__What to work on__.
Reproduce the entries below exactly, but only from the line containing "Task: Click the timestamp" to the line containing "Task: Click the right red scrollbar arrow", inclusive.

__Records to use__.

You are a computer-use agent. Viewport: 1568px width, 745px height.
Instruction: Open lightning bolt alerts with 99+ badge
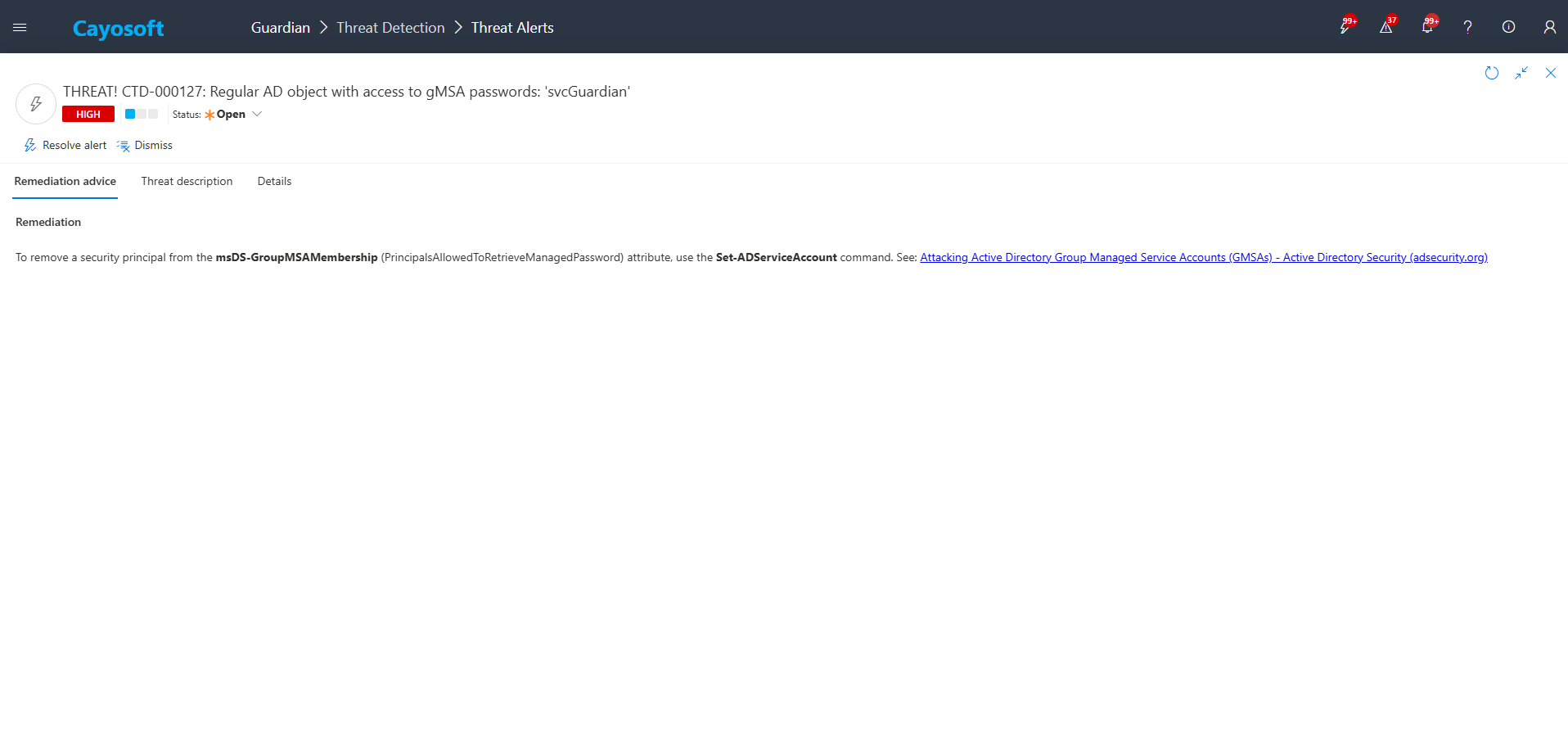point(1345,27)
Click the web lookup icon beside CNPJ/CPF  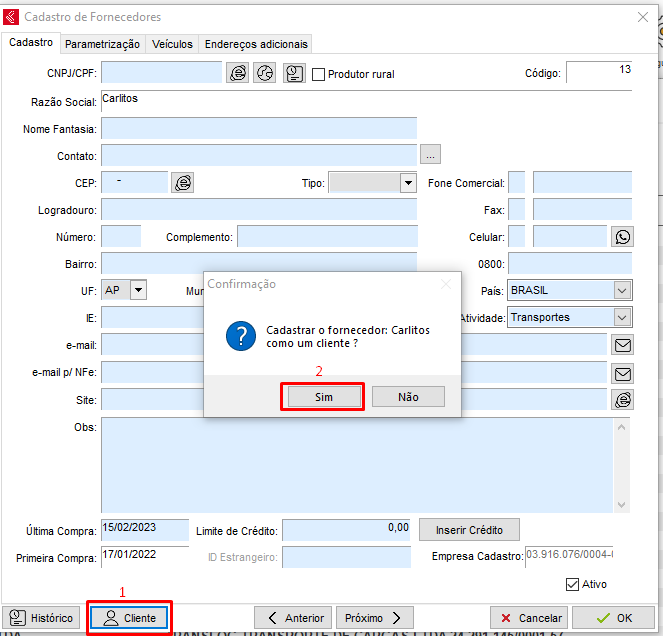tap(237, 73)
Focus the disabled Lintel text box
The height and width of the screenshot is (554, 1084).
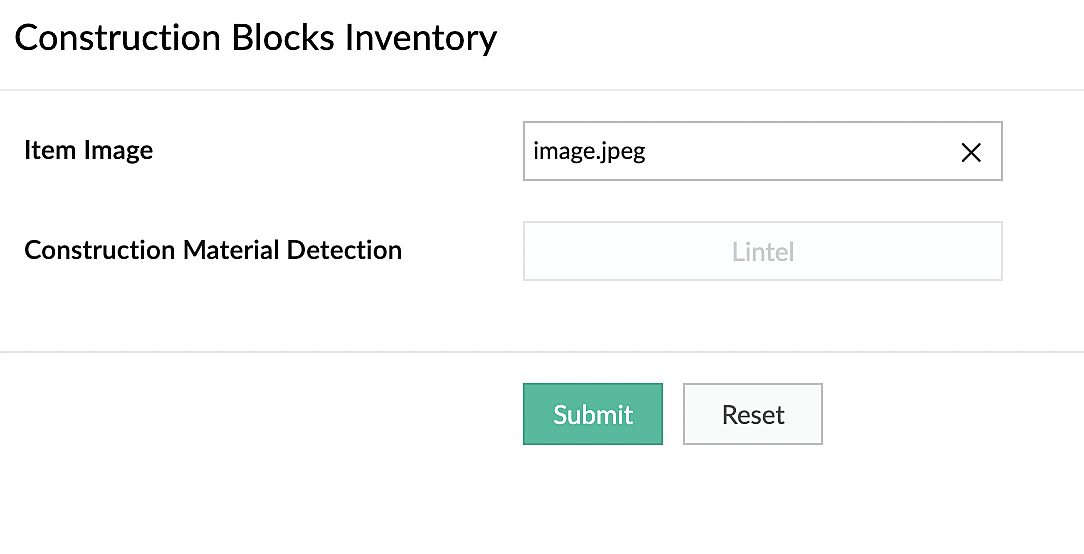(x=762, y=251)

==

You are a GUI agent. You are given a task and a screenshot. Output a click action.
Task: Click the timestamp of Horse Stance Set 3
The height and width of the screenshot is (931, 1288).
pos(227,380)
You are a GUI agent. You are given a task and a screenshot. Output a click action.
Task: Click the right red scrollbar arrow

__Answer to this task__.
Task: Click the timestamp of Horse Stance Set 3
The height and width of the screenshot is (931, 1288).
pos(227,380)
You are a GUI agent. You are given a task and a screenshot. Output a click action.
Task: Click the right red scrollbar arrow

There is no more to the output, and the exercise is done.